Es un tejido que nos acompaña desde casi siempre. Buscamos dejarlo fijado, escrito en algún lugar con la intención de que perdure y volver a él para releerlo, pero ¿de verdad volvemos al mismo texto?
Igual que no nos bañamos en un mismo río, tampoco leemos el mismo escrito. ¿Acaso somos la misma persona que vuelve a ese contenido?
Cuando nos colocamos frente a un texto, haya sido leído antes o no, se abre ante nosotros nuevos discursos que laten, que golpean por emerger a la luz.
El texto siempre excede al autor. El lector es quien lo concreta, rellena huecos e inferencias con su imaginación y su memoria, le da sentido para sí mismo. Es por esto por lo que lo escrito, no tiene una única cara, sino que posee una forma poliédrica, una pluralidad.
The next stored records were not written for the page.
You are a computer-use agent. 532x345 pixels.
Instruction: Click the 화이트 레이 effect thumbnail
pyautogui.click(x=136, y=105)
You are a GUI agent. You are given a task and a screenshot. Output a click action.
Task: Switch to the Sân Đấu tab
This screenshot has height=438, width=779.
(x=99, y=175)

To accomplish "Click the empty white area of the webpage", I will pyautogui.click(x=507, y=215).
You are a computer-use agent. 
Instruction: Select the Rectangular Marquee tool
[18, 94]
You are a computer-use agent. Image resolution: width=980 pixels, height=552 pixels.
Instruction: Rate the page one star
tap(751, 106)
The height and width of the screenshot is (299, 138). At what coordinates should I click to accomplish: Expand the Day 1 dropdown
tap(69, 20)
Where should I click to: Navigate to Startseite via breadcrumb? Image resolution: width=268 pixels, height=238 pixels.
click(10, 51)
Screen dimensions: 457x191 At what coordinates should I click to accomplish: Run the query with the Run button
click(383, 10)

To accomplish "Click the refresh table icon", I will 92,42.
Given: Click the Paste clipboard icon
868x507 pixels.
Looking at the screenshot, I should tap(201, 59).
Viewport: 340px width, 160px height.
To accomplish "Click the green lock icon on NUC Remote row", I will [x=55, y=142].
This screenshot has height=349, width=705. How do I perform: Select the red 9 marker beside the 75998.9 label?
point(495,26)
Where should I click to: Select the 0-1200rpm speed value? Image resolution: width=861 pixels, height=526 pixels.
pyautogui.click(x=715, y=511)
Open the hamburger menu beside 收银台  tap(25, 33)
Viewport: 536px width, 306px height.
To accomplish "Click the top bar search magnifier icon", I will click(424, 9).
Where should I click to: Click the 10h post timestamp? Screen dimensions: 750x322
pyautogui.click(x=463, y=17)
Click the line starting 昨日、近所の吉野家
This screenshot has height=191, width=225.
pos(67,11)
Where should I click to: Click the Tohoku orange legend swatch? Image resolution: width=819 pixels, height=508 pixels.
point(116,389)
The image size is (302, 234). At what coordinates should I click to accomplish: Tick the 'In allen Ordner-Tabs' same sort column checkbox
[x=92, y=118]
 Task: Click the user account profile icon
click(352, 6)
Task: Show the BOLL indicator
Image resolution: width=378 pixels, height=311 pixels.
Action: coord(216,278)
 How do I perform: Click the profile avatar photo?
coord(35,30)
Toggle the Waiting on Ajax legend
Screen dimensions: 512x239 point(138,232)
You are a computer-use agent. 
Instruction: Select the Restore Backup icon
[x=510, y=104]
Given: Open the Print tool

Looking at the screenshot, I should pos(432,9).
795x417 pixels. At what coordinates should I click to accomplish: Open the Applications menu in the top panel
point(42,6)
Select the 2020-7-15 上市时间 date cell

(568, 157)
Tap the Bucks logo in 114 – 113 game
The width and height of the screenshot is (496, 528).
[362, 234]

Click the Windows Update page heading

El observador influye en lo observado, impregna su propia impronta y significado.
Cada uno de nosotros como lector, y como receptor de la vida en general, lleva consigo un cúmulo de información: horizonte de expectativas, lecturas previas, experiencia vital, contexto cultural e histórico, una forma de interactuar, un conocimiento intertextual, etc. Todo esto moldea la percepción de lo que leemos, es por eso que el texto es un elemento orgánico, que va mutando.
De igual forma, así como el lector da un sentido al texto, este también transforma al lector. Después de leer, siempre que se trate de una lectura atenta, uno deja de ser la misma persona. Existe, pues, un movimiento bidireccional.
Todo texto tiene además un discurso, busca explicar o expresar algo de la realidad. Una silla es real, pero si en esa silla era donde se sentaba mi abuela para mirar por la ventana, le pone un valor dentro de mi realidad. Un bisonte es real, pero cuando se relata en un dibujo de las Cuevas de Altamira, nos cuenta cómo era la realidad de esos pobladores de antaño. Nosotros mismos somos de alguna forma un texto, un «tejido que anda» como dice Galeano, que nos estamos narrando continuamente para intentar comprendernos.
El ser humano es el único animal con esa necesidad de interpretarse a sí mismo. Algunos lo han llamado animal de sentido o animal simbólico. Un ser que se percibe como si estuviera inacabado y de ahí la necesidad de explicarse, de completarse.
Nuestra conciencia también entreteje palabras para entenderse y preguntarse ¿quién soy yo? ¿qué me pasa? ¿dónde termina esto?
La escritura, como creación de textos, es una tarea de exploración de lo no dicho para darle un «cuerpo», en forma de grafías, a ideas que nos asoman e intentan poner orden a nuestras emociones y pensamientos.
La lectura, ese acto de asomarse a un texto, como si de un espejo se tratase, sirve para verse en lo que otro escribió, en las vidas de unos personajes, en los conflictos, alegrías o reflexiones ajenas. Es una actividad que nos recuerda que todos podemos conectar con lo mismo porque venimos de un lugar común. Somos el observador observándose, un lector que se lee.
Para no perder esta hermosa forma de conocimiento es vital no dejar de ser un lector competente y no caer en ser un puro consumidor inconsciente.
Las formas de lectura han ido cambiando con el tiempo. Ahora, la lectura digital del siglo XXI parece estar cerca de lo no lineal, interactivo, de creación colectiva, de escritura abierta, en serie, multilineal y discontinuo. Tenemos por delante un reto para hacer de esta algo valioso y entretenido.
Por tanto, los textos no solo no están en peligro de extinción en estos tiempos, sino que son tan o más imprescindibles que nunca.
Mientras haya un discurso que quiera ser expresado, una pregunta que formularse, una poesía que compartir o un mensaje que transmitir, habrá un rincón para unas líneas ya sea en papel, recitadas en voz alta, en una pantalla, en holograma, realidad aumentada o cualquier otra oportunidad que encuentre ese animal de sentido con la cabeza llena de ideas que anhelan germinar y ser compartidas.